WHAT YOU ARE ASKED TO DO
Arrange every line of these items as a Markdown table with the columns Row and Line, skipping blank lines.

DATASET RECORDS
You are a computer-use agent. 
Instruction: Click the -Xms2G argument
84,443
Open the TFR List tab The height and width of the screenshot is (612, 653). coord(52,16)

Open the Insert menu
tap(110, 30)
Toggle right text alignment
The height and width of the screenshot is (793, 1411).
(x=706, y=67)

OUTPUT OF THE EXERCISE
| Row | Line |
|---|---|
| 1 | You are a computer-use agent.  |
| 2 | Instruction: Click the -Xms2G argument |
| 3 | 84,443 |
| 4 | Open the TFR List tab The height and width of the screenshot is (612, 653). coord(52,16) |
| 5 | Open the Insert menu |
| 6 | tap(110, 30) |
| 7 | Toggle right text alignment |
| 8 | The height and width of the screenshot is (793, 1411). |
| 9 | (x=706, y=67) |